The central motivating observation is that in US simulations (and other restrained or constrained simulations), incomplete reaction coordinates are manifest in hysteresis and near-discontinuities along important degrees of freedom not included in the reaction coordinate. In a typical US simulation, the system is driven from reactant to product states by advancing the center of a harmonic biasing potential in a step-wise fashion. If the bias of the US is not properly driving the reaction, some of the missing degrees of freedom orthogonal to the chosen reaction coordinate will not be fully equilibrated10. As the umbrella window is advanced, tension builds up, metastability in the orthogonal coordinates disappears, eventually leading to sharp transitions of these coordinates from values typical of reactant states to those of product states.

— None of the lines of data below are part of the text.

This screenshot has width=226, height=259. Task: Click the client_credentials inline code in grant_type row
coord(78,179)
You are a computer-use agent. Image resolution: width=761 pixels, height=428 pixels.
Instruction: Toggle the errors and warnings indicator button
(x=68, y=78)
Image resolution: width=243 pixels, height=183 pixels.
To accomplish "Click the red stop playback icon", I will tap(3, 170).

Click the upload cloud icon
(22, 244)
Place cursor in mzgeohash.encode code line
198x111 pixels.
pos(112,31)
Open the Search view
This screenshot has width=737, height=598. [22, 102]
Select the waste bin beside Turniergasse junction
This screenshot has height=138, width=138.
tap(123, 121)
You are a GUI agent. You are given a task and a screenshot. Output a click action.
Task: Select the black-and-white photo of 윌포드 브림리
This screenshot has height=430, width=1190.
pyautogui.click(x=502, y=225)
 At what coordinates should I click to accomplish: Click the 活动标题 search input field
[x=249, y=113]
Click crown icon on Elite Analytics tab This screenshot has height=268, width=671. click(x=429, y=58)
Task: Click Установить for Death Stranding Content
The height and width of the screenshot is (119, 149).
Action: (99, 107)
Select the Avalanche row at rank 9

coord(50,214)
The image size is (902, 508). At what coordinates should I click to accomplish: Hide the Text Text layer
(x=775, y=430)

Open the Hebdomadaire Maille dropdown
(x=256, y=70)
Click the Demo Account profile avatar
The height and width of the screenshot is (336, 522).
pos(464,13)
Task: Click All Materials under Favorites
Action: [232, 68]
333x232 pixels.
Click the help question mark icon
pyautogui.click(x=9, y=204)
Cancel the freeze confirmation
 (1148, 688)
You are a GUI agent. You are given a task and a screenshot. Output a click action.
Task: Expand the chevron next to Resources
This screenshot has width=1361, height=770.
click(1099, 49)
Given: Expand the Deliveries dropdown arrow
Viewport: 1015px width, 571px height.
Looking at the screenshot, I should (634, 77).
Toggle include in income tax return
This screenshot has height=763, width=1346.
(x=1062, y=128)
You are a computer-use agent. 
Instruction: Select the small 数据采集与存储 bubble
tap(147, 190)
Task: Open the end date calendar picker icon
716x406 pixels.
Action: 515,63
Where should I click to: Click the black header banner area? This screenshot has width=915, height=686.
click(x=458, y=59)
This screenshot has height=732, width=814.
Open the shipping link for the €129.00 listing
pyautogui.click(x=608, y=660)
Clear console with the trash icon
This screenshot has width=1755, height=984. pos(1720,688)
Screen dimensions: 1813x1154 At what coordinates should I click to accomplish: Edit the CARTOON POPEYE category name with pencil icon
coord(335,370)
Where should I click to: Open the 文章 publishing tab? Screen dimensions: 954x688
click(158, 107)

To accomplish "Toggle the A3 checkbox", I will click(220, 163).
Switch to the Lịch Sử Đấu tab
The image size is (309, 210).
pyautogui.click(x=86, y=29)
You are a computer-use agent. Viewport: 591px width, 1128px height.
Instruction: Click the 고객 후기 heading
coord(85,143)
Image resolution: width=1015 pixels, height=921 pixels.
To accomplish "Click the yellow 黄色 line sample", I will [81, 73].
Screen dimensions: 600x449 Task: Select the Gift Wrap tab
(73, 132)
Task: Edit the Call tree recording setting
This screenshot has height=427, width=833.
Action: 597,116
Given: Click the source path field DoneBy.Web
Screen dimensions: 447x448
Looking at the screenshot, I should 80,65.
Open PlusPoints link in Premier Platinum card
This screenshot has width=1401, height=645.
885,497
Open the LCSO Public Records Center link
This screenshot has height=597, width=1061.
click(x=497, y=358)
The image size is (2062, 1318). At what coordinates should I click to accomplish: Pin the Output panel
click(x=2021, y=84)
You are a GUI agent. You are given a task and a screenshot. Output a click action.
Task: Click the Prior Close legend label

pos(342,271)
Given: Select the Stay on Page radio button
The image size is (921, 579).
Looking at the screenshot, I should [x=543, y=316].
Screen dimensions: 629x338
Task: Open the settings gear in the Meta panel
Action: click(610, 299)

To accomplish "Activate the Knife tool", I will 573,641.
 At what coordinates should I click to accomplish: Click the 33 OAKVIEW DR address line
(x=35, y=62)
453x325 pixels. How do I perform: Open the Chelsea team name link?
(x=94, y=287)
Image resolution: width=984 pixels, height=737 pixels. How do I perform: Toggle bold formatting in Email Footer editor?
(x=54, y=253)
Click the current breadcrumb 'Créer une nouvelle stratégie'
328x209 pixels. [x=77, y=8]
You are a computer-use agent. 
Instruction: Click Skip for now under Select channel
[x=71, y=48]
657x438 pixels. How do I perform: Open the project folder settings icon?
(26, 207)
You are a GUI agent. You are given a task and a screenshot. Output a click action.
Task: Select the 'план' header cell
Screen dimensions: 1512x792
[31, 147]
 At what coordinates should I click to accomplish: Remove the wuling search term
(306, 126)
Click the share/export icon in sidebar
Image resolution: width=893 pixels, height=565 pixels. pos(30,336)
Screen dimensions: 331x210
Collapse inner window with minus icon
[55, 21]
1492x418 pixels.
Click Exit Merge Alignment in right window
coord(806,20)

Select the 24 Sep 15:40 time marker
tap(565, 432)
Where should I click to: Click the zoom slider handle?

Figure 1 illustrates the hysteresis problem for reaction paths on a schematic 2D free energy surface. The horizontal coordinate x is the chosen reaction coordinate, and the vertical coordinate y is an important coordinate left out from the US (or TI) simulations. Three relevant paths are compared: SD: the steepest-descent path from the saddle of the free energy surface to the minima as a reference; G: a path obtained by globally minimizing the energy along y for fixed values of the chosen reaction coordinate x; and L: a path obtained by minimizing the energy along y locally for fixed values of x, starting from either the reactant well or (path L') the product well. Path G mimics the situation of good statistical sampling, but a poor choice of coordinate; in path L, the sampling is poor as well. In both types of minimum-energy paths, the barrier is crossed in discontinuous transitions.
The apparent barriers along the three paths differ dramatically: if the energy surface is searched globally along y for fixed x, the barrier is 11 kBT, far below the actual free energy barrier of 28 kBT, but close to the 1D free energy barrier obtained by integrating out y (see Eq. (3) below). During the transition on path G, the y coordinate appears to “tunnel” through the high-energy regions of the energy surface. In contrast, if the energy is minimized only locally along y, the system is driven up steep valleys on the free energy surface before the y-coordinate finally crosses from the reactant well to the product well (path L) or back (path L'). As a consequence, the barriers along path L and L' are vastly overestimated at 60 kBT.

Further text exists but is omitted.